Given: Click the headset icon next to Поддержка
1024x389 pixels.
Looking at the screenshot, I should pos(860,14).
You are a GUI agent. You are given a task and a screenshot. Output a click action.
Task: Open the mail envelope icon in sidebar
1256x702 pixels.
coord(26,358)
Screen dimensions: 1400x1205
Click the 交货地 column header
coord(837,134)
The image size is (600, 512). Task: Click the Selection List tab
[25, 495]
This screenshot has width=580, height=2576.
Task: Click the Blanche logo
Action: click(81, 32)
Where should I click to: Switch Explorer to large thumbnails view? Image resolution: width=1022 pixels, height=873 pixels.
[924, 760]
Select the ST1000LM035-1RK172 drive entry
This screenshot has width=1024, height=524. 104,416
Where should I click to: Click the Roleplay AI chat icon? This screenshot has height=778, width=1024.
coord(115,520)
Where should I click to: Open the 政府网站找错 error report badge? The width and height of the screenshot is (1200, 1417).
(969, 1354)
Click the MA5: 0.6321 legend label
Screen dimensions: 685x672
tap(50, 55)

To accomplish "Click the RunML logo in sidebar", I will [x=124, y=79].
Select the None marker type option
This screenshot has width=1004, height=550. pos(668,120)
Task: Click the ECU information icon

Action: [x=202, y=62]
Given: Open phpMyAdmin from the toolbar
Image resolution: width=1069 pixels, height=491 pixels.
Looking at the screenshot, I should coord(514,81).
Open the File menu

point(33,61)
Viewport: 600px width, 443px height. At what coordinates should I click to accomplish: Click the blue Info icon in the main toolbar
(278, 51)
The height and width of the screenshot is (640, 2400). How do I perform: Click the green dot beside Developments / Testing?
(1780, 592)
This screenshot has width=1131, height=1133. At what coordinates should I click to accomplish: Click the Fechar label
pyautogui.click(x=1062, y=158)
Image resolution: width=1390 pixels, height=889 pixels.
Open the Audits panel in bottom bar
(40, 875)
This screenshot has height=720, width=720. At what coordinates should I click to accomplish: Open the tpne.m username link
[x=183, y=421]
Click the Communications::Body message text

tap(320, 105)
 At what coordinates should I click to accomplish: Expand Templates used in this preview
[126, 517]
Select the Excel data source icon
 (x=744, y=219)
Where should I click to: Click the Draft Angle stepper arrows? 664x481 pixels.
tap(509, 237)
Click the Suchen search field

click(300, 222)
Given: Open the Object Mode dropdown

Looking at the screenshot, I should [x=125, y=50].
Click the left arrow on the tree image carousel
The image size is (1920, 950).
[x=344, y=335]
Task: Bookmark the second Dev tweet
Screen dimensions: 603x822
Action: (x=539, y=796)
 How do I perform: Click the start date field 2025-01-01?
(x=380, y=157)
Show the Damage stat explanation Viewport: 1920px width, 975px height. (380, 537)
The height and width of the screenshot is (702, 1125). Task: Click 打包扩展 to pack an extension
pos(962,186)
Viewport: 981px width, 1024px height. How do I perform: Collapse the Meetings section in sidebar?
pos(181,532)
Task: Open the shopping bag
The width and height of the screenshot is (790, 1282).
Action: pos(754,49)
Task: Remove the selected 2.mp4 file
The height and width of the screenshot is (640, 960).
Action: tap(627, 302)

==*==

**Exercise description**
Your answer must be the lines from the one with "How do I perform: Click the start" through the last line of the data, repeated exactly and with nothing else.

**Your solution**
 How do I perform: Click the start date field 2025-01-01?
(x=380, y=157)
Show the Damage stat explanation Viewport: 1920px width, 975px height. (380, 537)
The height and width of the screenshot is (702, 1125). Task: Click 打包扩展 to pack an extension
pos(962,186)
Viewport: 981px width, 1024px height. How do I perform: Collapse the Meetings section in sidebar?
pos(181,532)
Task: Open the shopping bag
The width and height of the screenshot is (790, 1282).
Action: pos(754,49)
Task: Remove the selected 2.mp4 file
The height and width of the screenshot is (640, 960).
Action: tap(627, 302)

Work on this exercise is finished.